Vai al contenuto

Traffici illeciti al valico del Gran San Bernardo

Traffici illeciti al valico del Gran San Bernardo (©Agenzia Dogane e Monopoli) - I beni sequestrati al valico del Gran San Bernardo

Nascosti tra generi alimentari di varia natura, all’interno di due borsoni posti sul sedile posteriore di un’autovettura proveniente dalla Svizzera, sono stati rinvenuti diversi dispositivi tecnologici tra cui smartphone, PC, hard-disk, Play Station e varie macchine fotografiche del valore complessivo di oltre 20 mila euro e destinati a essere ceduti sul territorio italiano.

Il viaggiatore ha omesso di adempiere agli obblighi dichiarativi in dogana e al relativo pagamento dei dazi doganali.

L’operazione ha visto protagonisti i funzionari dell’Agenzia Dogane e Monopoli e i militari della Tenenza della Guardia di Finanza al valico stradale del Gran San Bernardo. 

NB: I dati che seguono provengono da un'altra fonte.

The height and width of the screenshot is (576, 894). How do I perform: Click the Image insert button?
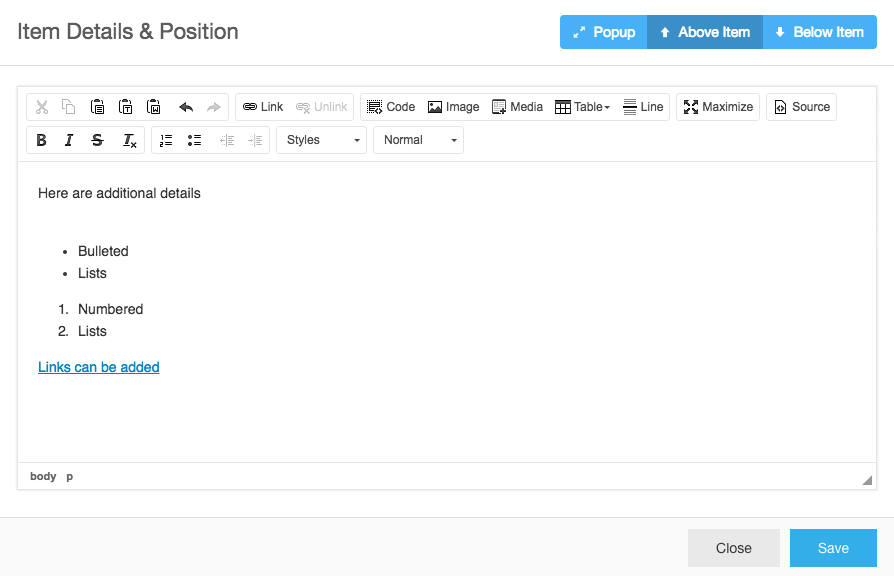tap(453, 107)
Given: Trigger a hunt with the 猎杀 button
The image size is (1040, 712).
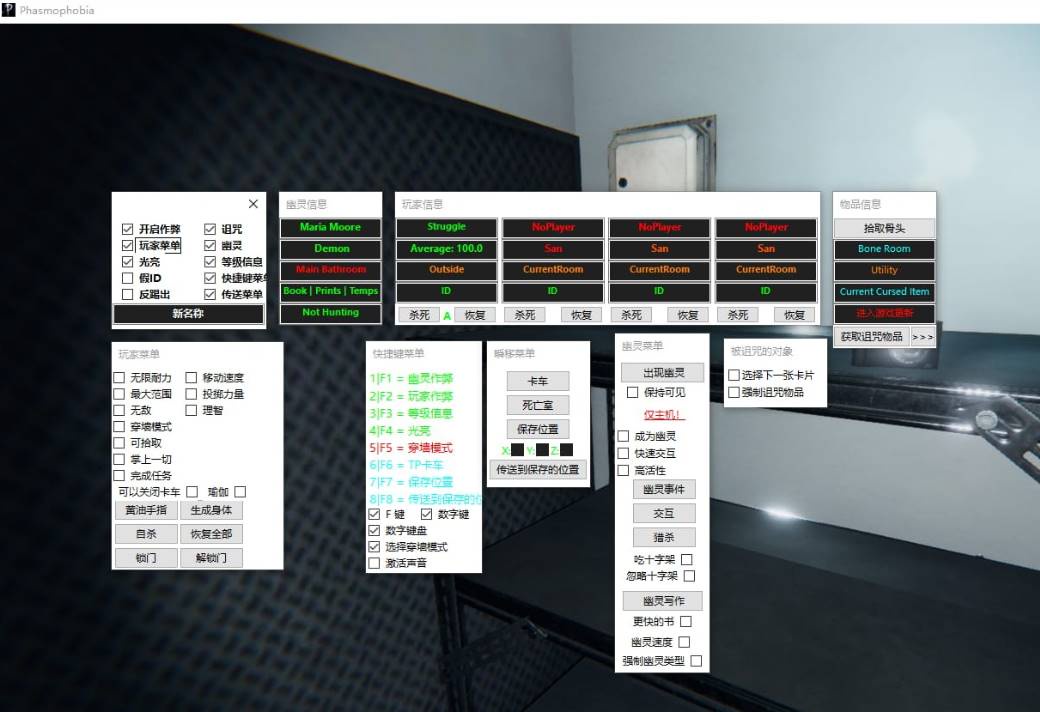Looking at the screenshot, I should [x=663, y=536].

L’attività di presidio dei confini ha permesso anche il recupero di 58 monete antiche, alcune forate e risalenti presumibilmente al XIX secolo, nascoste all’interno di valigette di due viaggiatori provenienti dalla Svizzera, che tentavano di introdurle in contrabbando nel territorio nazionale. Considerata la specificità della merce, al fine della determinazione del valore, è stato interessato l’Ufficio Numismatico della Regione autonoma Valle d’Aosta.